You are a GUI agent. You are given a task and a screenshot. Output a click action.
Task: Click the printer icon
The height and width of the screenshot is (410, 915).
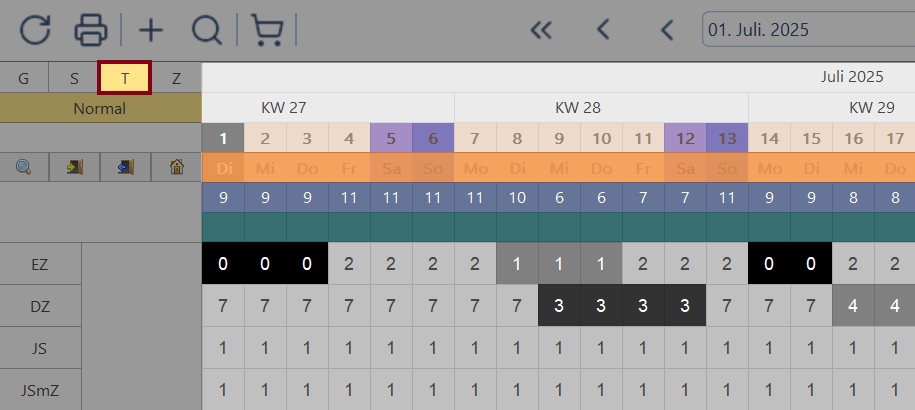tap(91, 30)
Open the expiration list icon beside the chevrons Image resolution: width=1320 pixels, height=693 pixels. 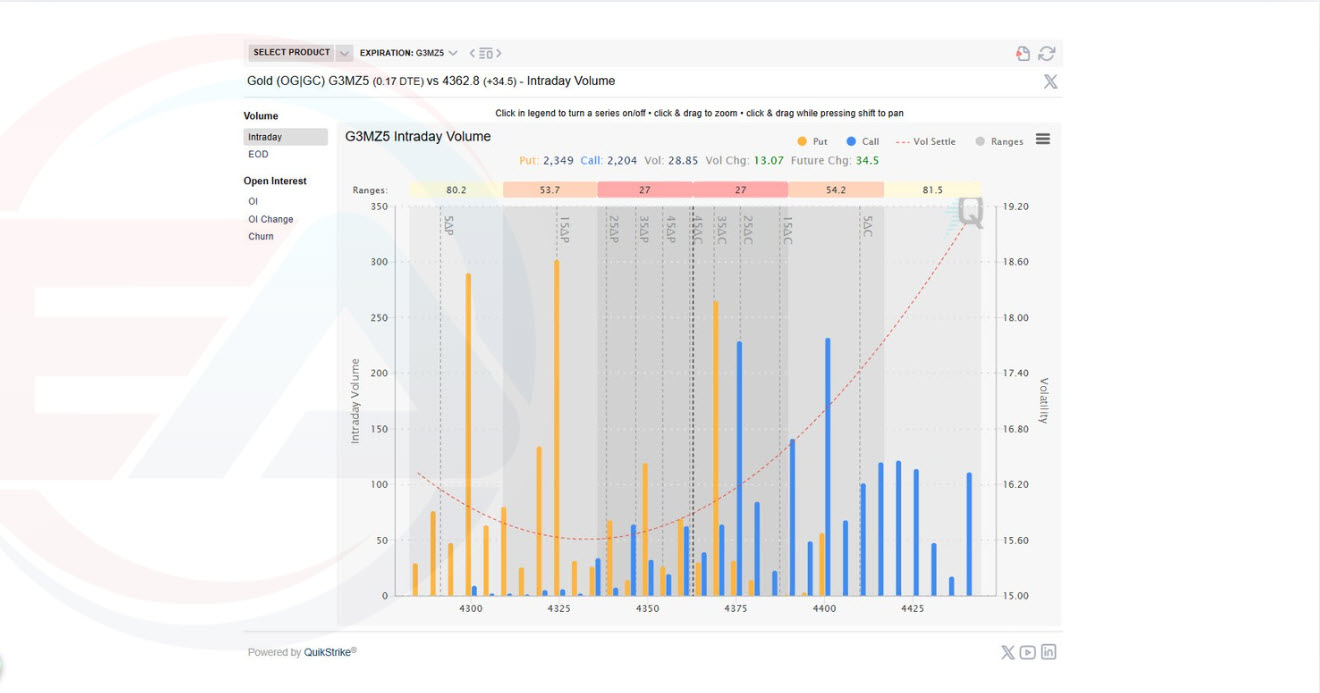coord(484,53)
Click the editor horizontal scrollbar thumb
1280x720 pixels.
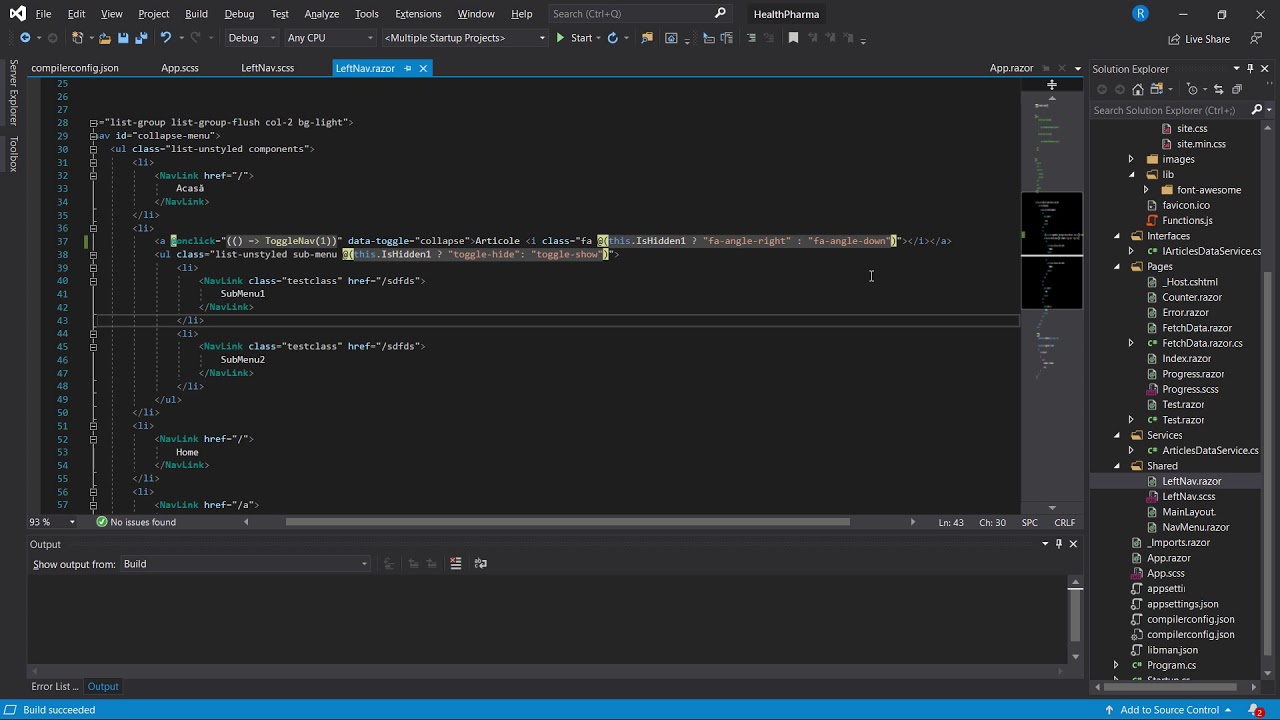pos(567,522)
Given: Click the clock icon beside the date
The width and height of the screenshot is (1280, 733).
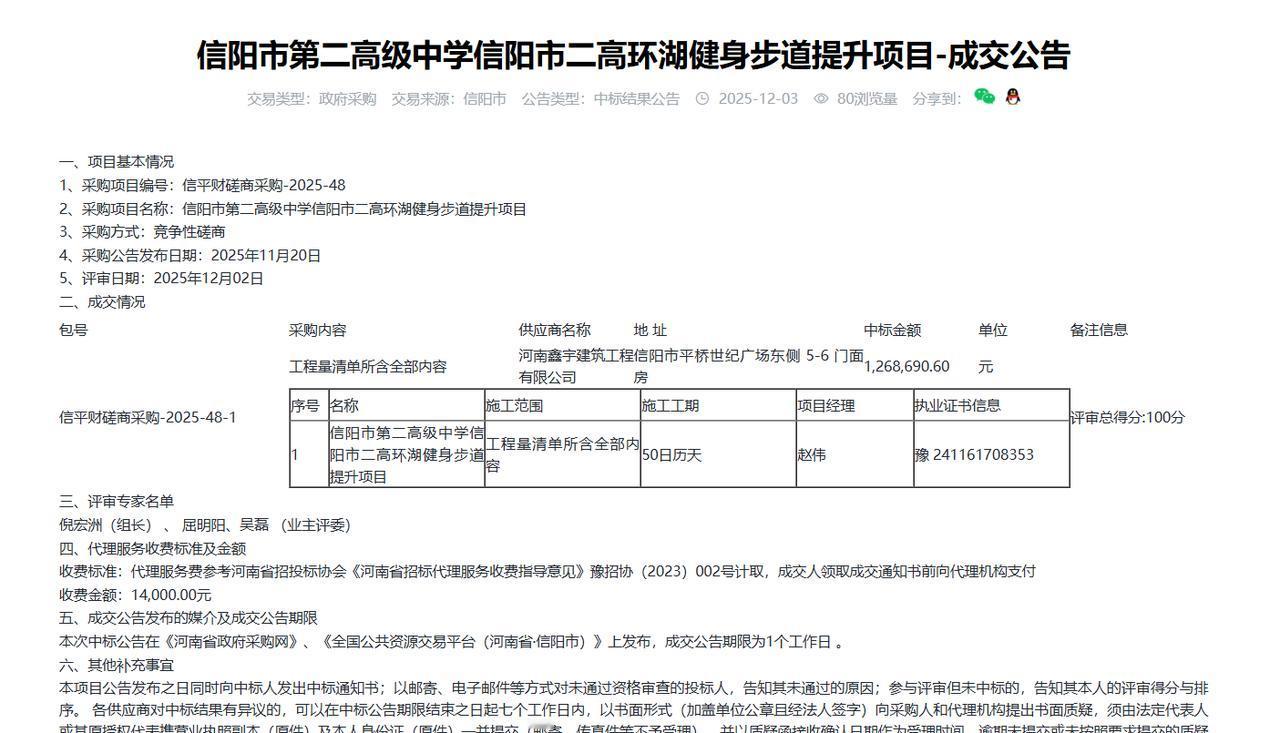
--
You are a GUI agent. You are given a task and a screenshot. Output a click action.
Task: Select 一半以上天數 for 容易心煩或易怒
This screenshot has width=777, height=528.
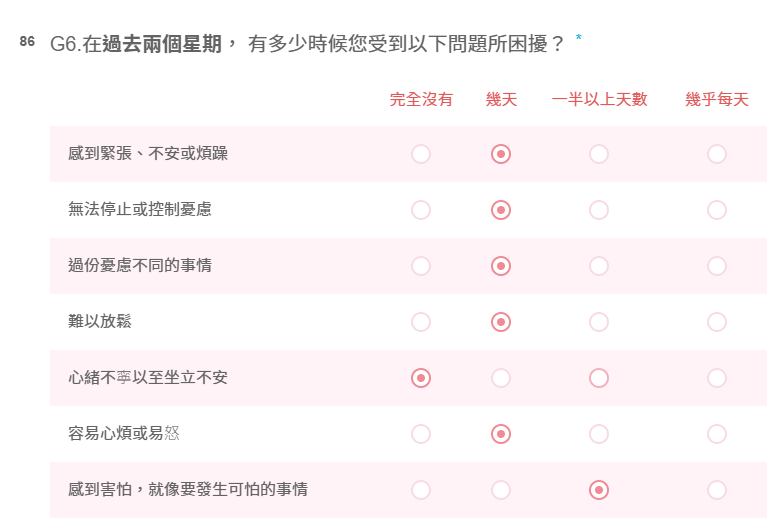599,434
--
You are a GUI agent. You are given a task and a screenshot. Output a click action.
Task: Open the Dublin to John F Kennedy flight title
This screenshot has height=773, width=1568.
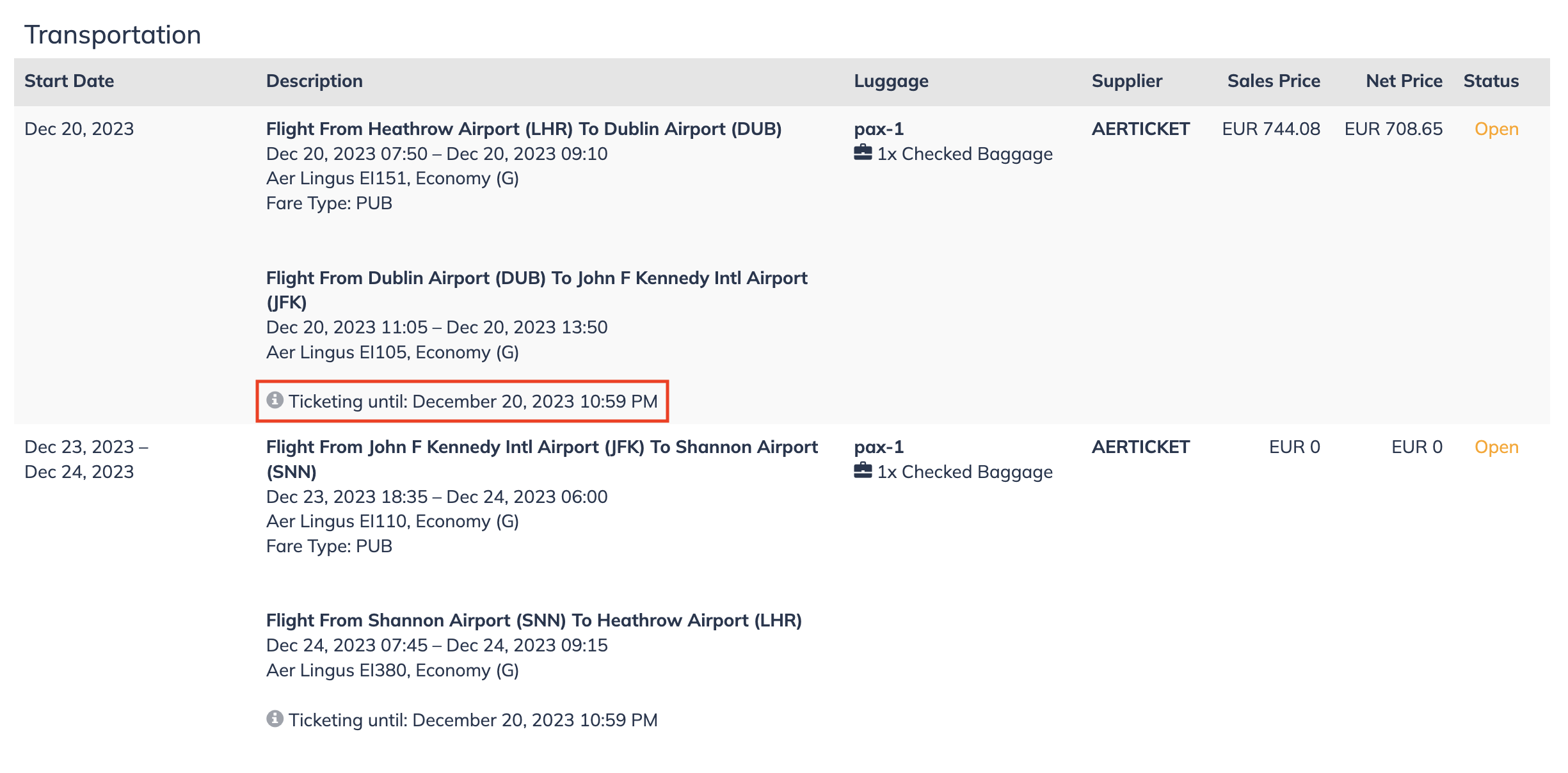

■ Exercise description ■
Give again, word for word, every line of the listing above from the one with "Task: Open the" to the one with "This screenshot has height=773, width=1568.", both inclusive, and nothing beyond them.

■ Solution for this problem ■
Task: Open the Dublin to John F Kennedy flight title
This screenshot has height=773, width=1568.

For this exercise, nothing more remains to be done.